Table S1a in the Supplemental Material reports the replication findings. Replications 1a and 1b each replicated the main effect of timing: Participants’ postexplanation understanding (Replication 1a: M = 3.61, SE = 0.14; Replication 1b: M = 3.62, SE = 0.12) was lower than their preexplanation understanding (Replication 1a: M = 3.91, SE = 0.14; Replication 1b: M = 3.88, SE = 0.12). Replications 1a and 1b each revealed a main effect of issue number but in the opposite direction from the original: Participants reported greater understanding of the second issue than the first. As in the original experiment, the interaction effects were not significant.
Extremity
In Experiment 2, Fernbach et al. observed their critical main effect of timing: Participants reported less extreme postexplanation positions than preexplanation positions. This replicated their own finding from their Experiment 1. They did not report the main effect of issue number or the timing-by-issue-number interaction.
Table S1b in the Supplemental Material shows that the critical main effect of timing was not replicated; there were no significant differences in preexplanation extremity ratings (Replication 1a: M = 1.40, SE = 0.08; Replication 1b: M = 1.44, SE = 0.07) relative to postexplanation extremity ratings (Replication 1a: M = 1.44, SE = 0.08; Replication 1b: M = 1.48, SE = 0.07). Again, there was the unexpected main effect of issue number, along with a small timing-by-issue-number interaction on extremity in both replications. Follow-up analyses revealed that there was a significant increase in extremity on the second issue (ps = .034 and .032 for Replications 1a and 1b, respectively). Although there was somewhat less extremity on the first issue, these differences were not significant (ps = .298 and .210 for Replications 1a and 1b, respectively).
Reasons condition only
Understanding
Fernbach et al. reported a main effect of timing: Understanding decreased after participants provided reasons. Table S1c in the Supplemental Material shows that a main effect of timing was not observed in Replication 1a; there was no significant difference in preexplanation understanding ratings (M = 3.85, SE = 0.12) relative to postexplanation understanding ratings (M = 3.86, SE = 0.12). There was a significant main effect of timing in Replication 1b but in the opposite direction from the original: Postexplanation understanding (M = 4.10, SE = 0.12) was higher than preexplanation understanding (M = 3.95, SE = 0.12). The unexpected main effect of issue number was again observed. There was no timing-by-issue-number interaction.
Extremity
Fernbach et al. reported that the main effect of timing was not significant in the reasons condition. Inconsistent with the result of the original experiment, our findings showed main effects of timing, indicating that postexplanation extremity ratings were higher (Replication 1a: M = 1.59, SE = 0.07; Replication 1b: M = 1.62, SE = 0.06) than preexplanation extremity ratings (Replication 1a: M = 1.49, SE = 0.07; Replication 1b: M = 1.51, SE = 0.06; see Table S1d in the Supplemental Material). The effect of issue number was statistically significant in Replication 1a (p < .001) but not Replication 1b (p = .094). There were no significant timing-by-issue-number interactions in either replication. 3
Mixed models
In the mixed models, Fernbach et al. reported significant timing-by-condition interactions on both understanding and extremity: Decreased postexplanation understanding and extremity ratings were more pronounced in the mechanistic condition than in the reasons condition. A timing-by-condition interaction on understanding emerged in both replications—Replication 1a: F(1, 299) = 6.62, p = .011, η p 2 = .02; Replication 1b: F(1, 374) = 15.31, p < .001, η p 2 = .04—suggesting that the manipulation did influence reported understanding as expected. However, the critical timing-by-condition interaction on extremity did not emerge in either replication—Replication 1a: F(1, 293) = 0.66, p = .416, η p 2 = .002; Replication 1b: F(1, 371) = 1.76, p = .185, η p 2 = .005. No other interactions (including the timing-by-issue-number-by-condition interactions) were significant in the replications.

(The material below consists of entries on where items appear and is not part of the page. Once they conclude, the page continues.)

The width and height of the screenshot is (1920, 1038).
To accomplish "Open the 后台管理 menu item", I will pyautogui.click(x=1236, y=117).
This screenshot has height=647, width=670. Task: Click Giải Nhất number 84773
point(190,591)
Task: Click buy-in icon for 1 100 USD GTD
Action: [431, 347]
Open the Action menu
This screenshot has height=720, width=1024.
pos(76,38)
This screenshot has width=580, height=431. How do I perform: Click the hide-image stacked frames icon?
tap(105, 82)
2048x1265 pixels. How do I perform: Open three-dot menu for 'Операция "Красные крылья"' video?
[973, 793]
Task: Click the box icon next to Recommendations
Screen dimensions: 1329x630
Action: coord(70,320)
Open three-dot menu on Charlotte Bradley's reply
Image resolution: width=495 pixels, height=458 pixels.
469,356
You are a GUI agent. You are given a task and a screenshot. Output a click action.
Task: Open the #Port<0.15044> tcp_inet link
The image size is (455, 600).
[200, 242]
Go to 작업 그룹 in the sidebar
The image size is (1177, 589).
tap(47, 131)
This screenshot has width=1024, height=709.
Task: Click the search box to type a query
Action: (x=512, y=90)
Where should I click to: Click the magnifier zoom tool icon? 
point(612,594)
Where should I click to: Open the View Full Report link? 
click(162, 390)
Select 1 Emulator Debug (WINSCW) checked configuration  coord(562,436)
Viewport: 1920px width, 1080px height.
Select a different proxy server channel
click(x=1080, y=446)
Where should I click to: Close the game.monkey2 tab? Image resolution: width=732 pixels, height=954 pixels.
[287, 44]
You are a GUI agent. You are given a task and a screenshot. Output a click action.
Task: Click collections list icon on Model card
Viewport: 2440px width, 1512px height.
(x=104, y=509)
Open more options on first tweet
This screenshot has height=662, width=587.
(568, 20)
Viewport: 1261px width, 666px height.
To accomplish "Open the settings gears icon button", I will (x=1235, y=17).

Political extremity as an explanation for failure to replicate the original results?
Given rising political polarization, one might wonder whether participants in the replications are simply more extreme than participants in the original experiment and whether this might account for the failure to replicate the original results. This does not appear to be the case, because the mean level of extremity in Fernbach et al.’s Experiment 2 (M = 1.49, on a scale from 0 to 4) and the mean levels of extremity in Replications 1a and 1b were nearly identical (Ms = 1.49 and 1.51, respectively, on the same scale).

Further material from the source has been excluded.